Search the records that follow and extract every line containing the string "Start".

[Source data]
==================================================
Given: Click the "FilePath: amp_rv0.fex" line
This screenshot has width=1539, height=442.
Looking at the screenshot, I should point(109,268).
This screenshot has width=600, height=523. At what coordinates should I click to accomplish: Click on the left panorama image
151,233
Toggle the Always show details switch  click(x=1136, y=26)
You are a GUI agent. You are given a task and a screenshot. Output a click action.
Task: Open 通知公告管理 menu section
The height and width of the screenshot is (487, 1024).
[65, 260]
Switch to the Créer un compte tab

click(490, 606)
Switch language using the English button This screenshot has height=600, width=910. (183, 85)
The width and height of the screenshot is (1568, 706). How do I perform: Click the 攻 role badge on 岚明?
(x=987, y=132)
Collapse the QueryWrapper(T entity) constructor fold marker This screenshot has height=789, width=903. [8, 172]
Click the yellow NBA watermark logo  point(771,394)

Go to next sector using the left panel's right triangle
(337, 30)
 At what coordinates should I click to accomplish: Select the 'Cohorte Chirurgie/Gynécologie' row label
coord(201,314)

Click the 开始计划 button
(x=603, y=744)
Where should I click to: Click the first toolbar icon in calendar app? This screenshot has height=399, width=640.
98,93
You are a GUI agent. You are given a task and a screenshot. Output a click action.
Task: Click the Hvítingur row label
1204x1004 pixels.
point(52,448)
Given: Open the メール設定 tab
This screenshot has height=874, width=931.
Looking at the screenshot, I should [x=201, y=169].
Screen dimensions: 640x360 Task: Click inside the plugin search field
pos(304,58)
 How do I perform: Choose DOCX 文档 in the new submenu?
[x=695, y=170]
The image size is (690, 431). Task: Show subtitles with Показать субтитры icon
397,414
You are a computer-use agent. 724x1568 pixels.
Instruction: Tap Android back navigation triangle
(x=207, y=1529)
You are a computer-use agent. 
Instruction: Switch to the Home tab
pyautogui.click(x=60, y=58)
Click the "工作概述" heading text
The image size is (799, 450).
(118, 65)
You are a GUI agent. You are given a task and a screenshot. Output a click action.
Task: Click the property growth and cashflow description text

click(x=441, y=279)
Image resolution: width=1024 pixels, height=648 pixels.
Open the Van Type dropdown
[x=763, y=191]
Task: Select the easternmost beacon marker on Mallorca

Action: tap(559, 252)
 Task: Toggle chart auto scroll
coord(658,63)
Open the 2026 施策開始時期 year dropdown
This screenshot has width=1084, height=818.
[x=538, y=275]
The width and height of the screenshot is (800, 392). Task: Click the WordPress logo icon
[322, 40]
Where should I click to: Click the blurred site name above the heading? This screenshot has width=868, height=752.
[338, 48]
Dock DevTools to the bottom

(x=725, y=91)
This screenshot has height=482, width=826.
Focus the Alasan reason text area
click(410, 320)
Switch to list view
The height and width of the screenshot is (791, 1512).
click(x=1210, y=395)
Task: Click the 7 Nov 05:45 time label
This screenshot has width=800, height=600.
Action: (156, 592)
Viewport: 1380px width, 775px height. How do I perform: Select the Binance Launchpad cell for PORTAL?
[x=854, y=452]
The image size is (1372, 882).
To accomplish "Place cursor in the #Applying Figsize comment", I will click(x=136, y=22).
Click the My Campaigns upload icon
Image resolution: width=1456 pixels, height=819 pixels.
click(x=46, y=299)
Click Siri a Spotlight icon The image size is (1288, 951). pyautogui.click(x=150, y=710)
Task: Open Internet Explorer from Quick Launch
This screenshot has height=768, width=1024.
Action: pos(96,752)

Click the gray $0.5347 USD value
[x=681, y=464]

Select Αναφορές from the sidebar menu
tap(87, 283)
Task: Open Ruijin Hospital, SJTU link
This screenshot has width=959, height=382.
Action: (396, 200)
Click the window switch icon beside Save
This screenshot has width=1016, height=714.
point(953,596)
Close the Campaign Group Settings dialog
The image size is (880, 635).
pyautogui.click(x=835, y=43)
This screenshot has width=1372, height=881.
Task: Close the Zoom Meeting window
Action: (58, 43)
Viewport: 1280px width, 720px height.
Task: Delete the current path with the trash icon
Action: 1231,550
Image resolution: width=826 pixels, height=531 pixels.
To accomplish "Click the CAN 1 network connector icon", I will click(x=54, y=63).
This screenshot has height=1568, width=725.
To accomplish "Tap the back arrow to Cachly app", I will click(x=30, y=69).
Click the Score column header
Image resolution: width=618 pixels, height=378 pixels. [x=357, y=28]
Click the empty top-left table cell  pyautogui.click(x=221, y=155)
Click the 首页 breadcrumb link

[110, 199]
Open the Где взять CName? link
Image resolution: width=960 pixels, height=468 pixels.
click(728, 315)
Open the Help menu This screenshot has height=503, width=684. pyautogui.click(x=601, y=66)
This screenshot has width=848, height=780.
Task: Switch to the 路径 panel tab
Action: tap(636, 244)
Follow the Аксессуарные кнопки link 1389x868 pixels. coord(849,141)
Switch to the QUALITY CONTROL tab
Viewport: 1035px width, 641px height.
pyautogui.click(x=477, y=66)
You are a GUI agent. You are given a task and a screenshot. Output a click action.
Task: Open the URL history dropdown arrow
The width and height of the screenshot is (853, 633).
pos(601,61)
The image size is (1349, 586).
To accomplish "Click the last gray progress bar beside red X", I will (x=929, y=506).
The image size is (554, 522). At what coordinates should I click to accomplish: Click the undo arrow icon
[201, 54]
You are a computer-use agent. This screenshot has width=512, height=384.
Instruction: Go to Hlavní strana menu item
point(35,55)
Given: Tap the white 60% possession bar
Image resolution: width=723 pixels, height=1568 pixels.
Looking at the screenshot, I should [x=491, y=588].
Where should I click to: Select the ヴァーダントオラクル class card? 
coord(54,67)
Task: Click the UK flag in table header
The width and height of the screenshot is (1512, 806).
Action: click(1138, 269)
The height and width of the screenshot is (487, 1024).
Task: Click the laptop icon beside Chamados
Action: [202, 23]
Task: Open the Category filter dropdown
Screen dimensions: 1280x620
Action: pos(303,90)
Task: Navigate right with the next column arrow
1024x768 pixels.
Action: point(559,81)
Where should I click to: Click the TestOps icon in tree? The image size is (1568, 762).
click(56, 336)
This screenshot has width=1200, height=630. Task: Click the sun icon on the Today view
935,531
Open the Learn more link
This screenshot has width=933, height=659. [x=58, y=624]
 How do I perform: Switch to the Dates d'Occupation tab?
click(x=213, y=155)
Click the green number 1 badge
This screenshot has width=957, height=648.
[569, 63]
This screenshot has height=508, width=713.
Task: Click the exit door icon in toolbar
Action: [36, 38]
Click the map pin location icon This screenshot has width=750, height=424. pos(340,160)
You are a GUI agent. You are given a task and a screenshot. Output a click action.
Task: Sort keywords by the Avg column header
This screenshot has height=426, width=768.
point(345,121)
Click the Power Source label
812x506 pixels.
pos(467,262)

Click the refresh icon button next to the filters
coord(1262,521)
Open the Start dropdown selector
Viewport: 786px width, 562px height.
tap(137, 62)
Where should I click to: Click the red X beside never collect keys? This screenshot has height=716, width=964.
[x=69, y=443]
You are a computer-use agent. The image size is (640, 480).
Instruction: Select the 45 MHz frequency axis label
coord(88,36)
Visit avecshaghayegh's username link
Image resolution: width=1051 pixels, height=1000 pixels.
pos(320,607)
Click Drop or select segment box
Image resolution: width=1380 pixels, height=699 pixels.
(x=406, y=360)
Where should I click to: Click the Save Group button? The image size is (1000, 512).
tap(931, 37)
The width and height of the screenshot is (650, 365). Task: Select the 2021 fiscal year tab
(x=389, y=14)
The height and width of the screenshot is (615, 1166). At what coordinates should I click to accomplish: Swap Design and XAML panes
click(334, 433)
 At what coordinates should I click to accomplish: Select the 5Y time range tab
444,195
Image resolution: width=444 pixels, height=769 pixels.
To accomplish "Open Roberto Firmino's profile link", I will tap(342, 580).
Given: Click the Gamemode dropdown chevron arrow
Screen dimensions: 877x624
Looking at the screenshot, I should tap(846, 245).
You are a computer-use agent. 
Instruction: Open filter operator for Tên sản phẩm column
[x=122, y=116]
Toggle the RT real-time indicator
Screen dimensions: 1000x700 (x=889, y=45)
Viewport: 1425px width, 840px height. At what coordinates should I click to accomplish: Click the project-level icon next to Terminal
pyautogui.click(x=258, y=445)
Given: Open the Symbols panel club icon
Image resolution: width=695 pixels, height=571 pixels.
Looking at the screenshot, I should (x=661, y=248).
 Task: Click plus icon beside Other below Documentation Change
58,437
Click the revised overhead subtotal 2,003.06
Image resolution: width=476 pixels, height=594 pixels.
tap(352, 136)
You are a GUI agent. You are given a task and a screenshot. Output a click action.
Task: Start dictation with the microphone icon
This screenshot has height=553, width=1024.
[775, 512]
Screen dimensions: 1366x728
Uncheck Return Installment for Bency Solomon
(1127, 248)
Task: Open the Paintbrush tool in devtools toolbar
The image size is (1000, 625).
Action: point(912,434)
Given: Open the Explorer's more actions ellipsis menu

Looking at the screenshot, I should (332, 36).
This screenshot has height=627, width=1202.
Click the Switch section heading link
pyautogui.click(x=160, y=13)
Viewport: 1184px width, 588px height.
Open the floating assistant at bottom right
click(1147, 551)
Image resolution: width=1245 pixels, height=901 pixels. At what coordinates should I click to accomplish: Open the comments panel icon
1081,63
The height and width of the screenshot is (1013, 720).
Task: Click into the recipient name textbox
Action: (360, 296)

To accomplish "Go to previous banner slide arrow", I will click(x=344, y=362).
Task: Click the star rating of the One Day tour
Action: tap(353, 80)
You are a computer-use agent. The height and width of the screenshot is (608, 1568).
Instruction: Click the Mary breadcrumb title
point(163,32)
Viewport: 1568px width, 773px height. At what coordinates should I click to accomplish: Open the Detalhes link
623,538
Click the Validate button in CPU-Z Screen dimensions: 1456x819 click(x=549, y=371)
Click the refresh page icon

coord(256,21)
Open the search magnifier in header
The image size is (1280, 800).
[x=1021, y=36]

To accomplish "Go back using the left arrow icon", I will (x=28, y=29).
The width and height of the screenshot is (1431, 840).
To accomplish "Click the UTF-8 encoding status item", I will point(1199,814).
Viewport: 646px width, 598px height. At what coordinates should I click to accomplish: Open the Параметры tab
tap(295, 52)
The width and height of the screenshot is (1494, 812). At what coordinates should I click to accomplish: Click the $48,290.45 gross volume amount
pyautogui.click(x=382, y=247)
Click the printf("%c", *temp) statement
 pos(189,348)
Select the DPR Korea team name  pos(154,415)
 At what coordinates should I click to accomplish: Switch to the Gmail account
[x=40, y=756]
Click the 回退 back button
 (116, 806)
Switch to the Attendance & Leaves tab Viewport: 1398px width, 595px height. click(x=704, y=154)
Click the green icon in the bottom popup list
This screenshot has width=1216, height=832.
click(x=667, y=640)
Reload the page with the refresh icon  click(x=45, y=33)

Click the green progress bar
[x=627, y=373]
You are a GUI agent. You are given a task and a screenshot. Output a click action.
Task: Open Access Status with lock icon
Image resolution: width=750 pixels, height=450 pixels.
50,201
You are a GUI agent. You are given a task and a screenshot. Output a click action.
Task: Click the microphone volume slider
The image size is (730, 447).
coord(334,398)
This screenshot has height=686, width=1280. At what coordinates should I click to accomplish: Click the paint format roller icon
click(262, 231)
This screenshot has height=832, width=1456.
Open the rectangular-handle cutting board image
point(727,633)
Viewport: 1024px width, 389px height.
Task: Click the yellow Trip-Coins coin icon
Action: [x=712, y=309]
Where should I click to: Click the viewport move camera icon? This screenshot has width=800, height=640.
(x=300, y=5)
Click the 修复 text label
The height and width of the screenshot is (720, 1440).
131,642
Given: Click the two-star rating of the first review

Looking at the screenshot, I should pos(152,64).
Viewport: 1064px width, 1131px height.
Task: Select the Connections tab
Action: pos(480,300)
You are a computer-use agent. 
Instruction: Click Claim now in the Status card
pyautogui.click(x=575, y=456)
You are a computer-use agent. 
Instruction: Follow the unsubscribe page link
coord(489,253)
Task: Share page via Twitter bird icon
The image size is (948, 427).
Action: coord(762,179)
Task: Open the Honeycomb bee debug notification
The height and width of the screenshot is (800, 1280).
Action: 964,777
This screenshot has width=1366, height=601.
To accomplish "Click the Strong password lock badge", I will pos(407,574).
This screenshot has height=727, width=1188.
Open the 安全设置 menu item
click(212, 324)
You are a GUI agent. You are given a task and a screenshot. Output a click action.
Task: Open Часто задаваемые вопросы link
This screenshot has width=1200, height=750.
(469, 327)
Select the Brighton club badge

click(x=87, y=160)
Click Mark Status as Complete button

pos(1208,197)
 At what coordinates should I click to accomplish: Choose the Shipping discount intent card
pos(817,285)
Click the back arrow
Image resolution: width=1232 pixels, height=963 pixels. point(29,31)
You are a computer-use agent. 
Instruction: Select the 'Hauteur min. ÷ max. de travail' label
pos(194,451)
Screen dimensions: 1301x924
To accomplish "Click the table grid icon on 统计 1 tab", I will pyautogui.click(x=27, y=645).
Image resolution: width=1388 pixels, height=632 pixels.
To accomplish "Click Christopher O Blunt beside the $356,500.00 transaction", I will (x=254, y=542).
==================================================
* Answer space:
Open the Start dropdown selector
Task: Start dictation with the microphone icon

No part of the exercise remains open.